Это не мог быть Генсек, расчетливый и осторожный партиец, предводитель благородных стариков, уклонявшийся от прямых столкновений, получивший в управление партию, похожую на сухую ботву, лишенную питательных клубней.

Ни один из тех, кого знал Хлопьянов, с кем его сводила судьба, не был способен на эту дерзкую игровую комбинацию, в которой враг потерпел сокрушительный проигрыш.

Кто-то другой, не обнаруживший себя в кровавой схватке, выиграл битву. Уклонился от ударов врага, выхватил и унес чемоданчик, где таится таинственный код управления, дающий власть над историей. И пусть герои восстания, одни с пробитым черепом лежат на холодном кафеле, истекая зловонной жижей, другие сидят в каземате, и тюремщик наблюдает за ними сквозь узкий глазок, а он, Хлопьянов, как куль, брошен в багажник, движется к своей муке и смерти, – тот невидимый гений, безымянный герой жив, на свободе, шагает в толпе, несет чемоданчик. А значит, борьба продолжается, победа возможна, возмездие неизбежно.

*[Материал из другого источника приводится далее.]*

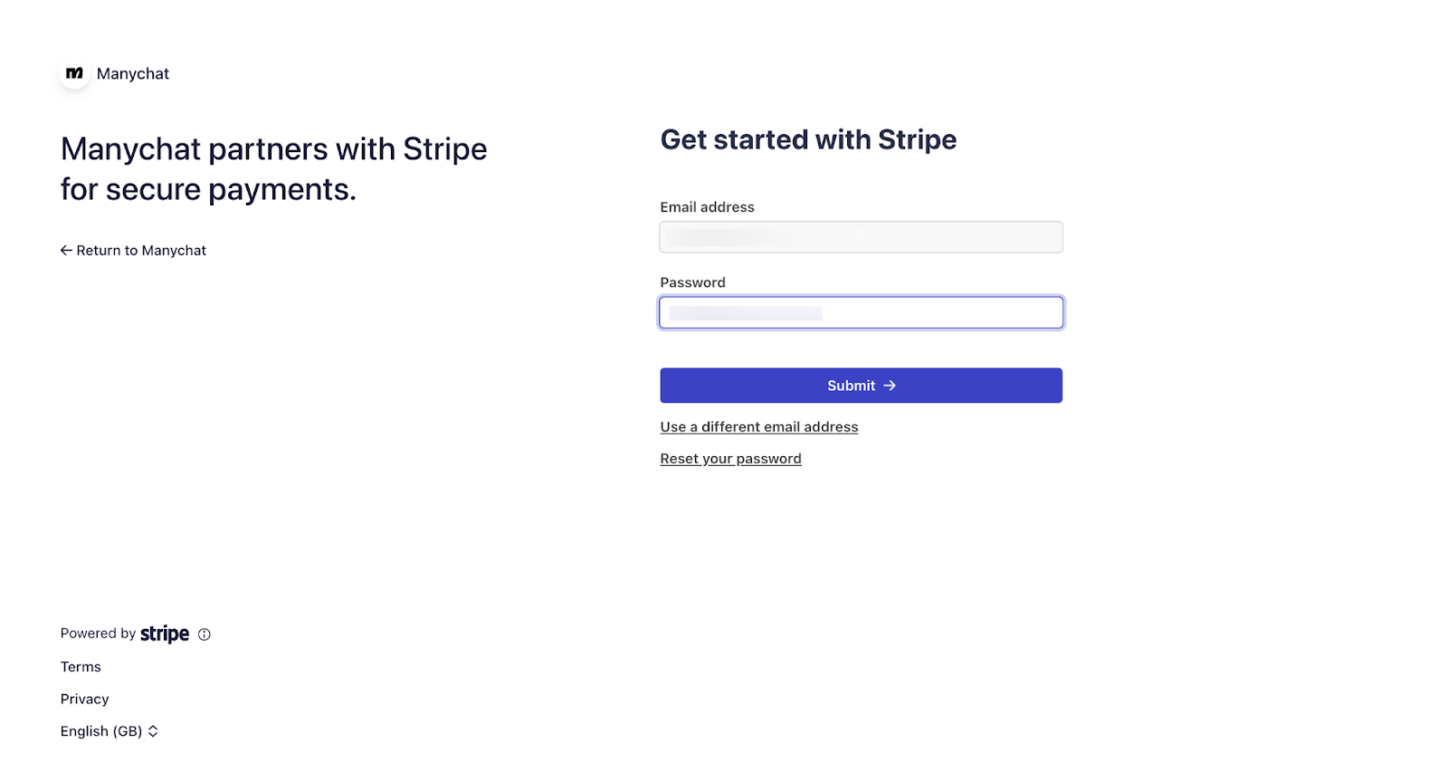This screenshot has height=781, width=1448.
Task: Click the Manychat brand name text
Action: click(x=133, y=74)
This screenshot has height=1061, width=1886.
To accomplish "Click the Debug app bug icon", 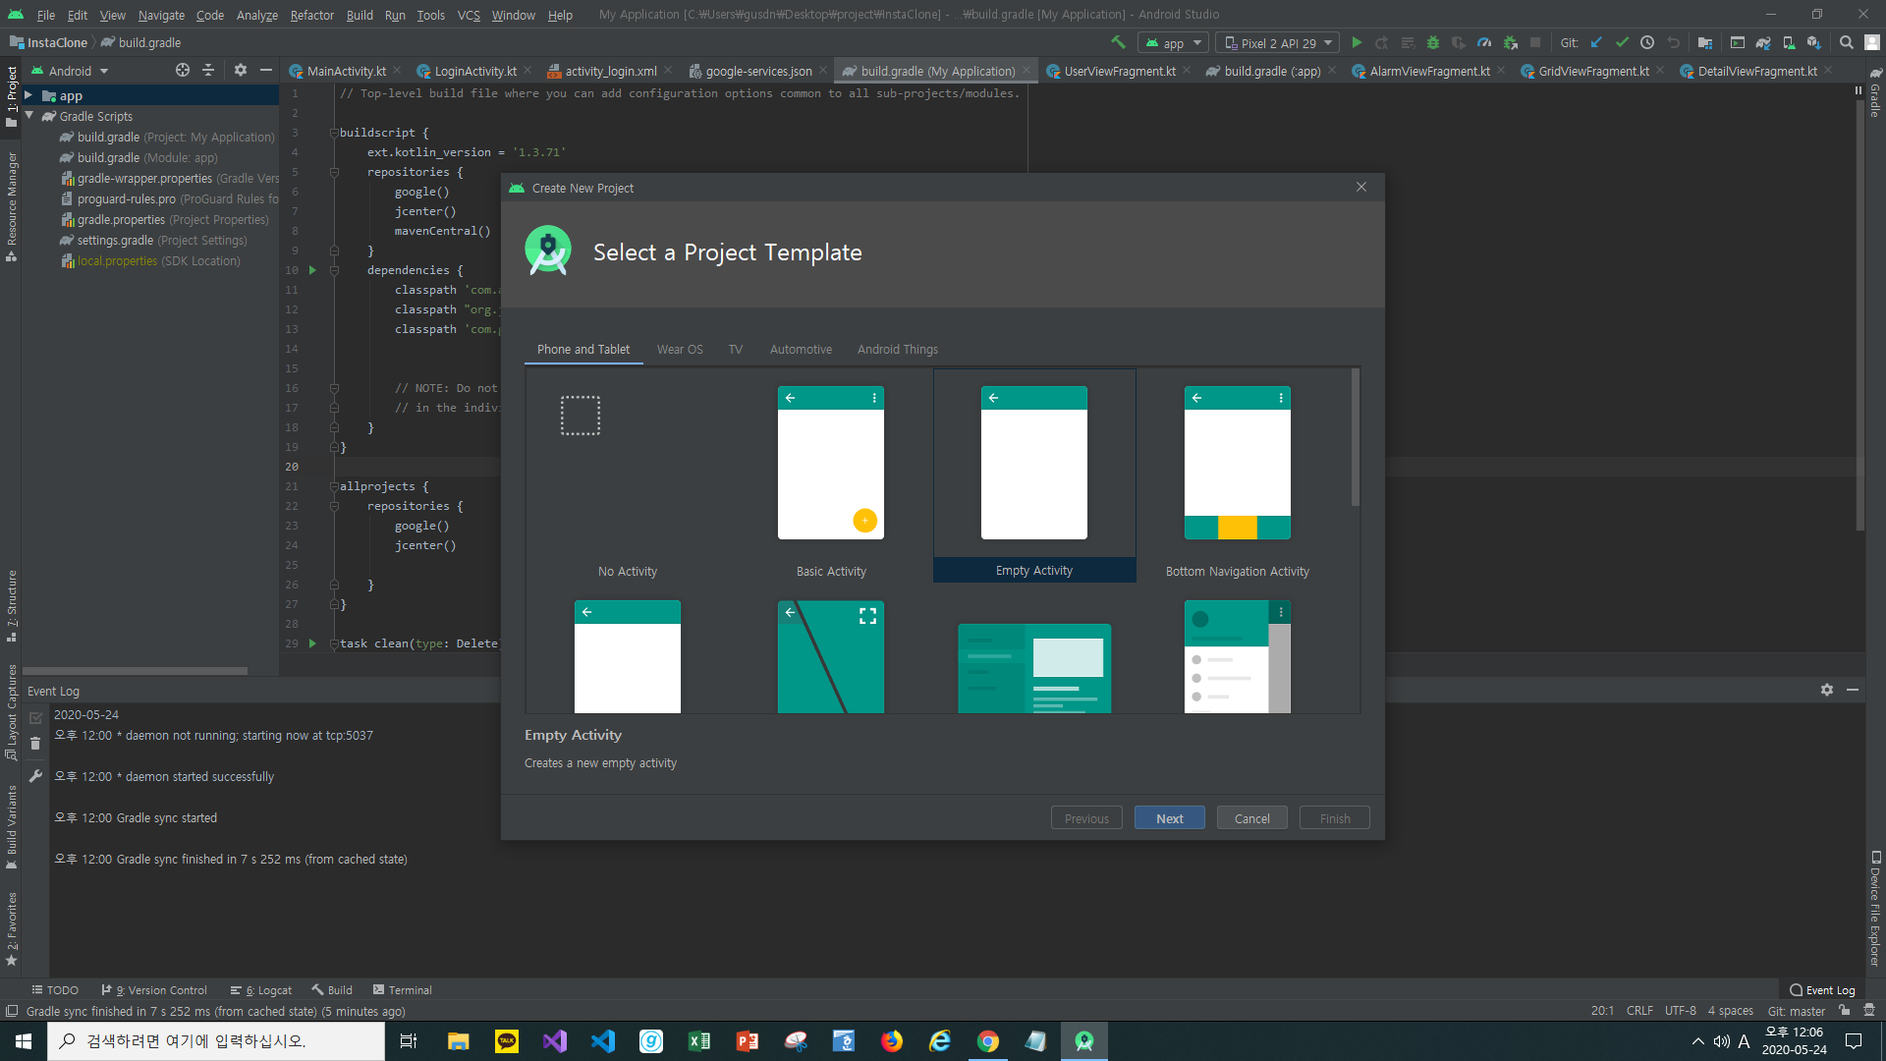I will tap(1433, 42).
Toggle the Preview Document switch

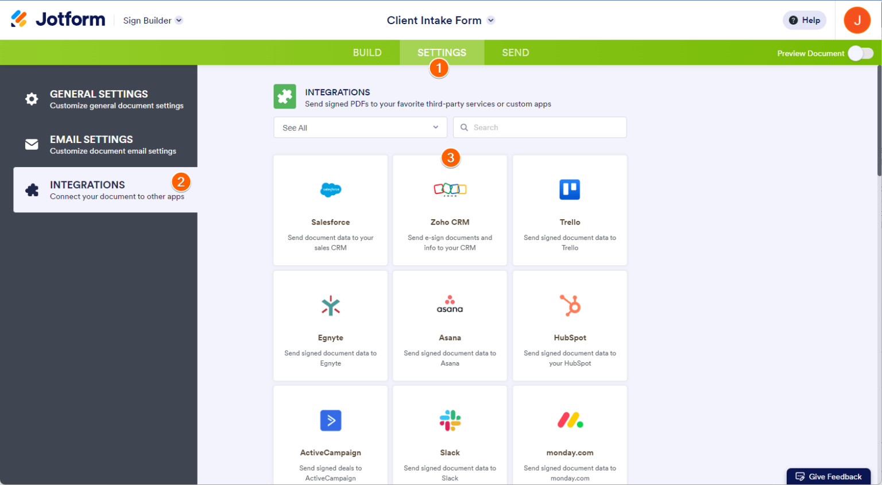860,52
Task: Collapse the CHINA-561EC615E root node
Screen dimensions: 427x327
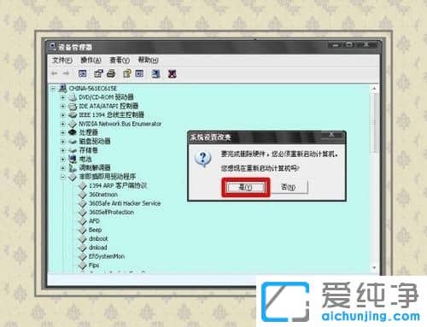Action: click(x=53, y=89)
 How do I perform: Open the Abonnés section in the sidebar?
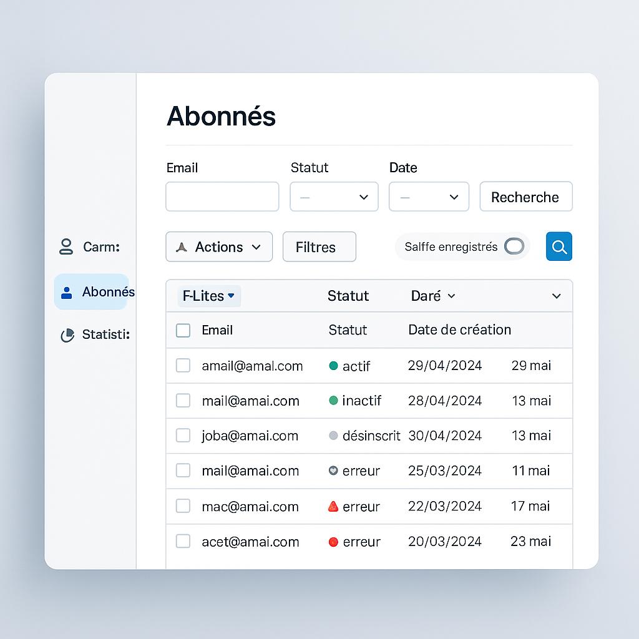point(94,291)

Эта мысль восхитила его. Скованный наручниками, забитый в багажник, с ноющим от удара затылком, он словно воскрес. Неведомый лидер, прозорливый и смелый, окруженный соратниками, разгадавший планы противника, продолжает борьбу. Знает о нем, Хлопьянове. Следит, как кофейный «мерседес» мчится по Москве. Ждет удобного момента, когда машина удалится от центра, чтобы напасть и отбить Хлопьянова.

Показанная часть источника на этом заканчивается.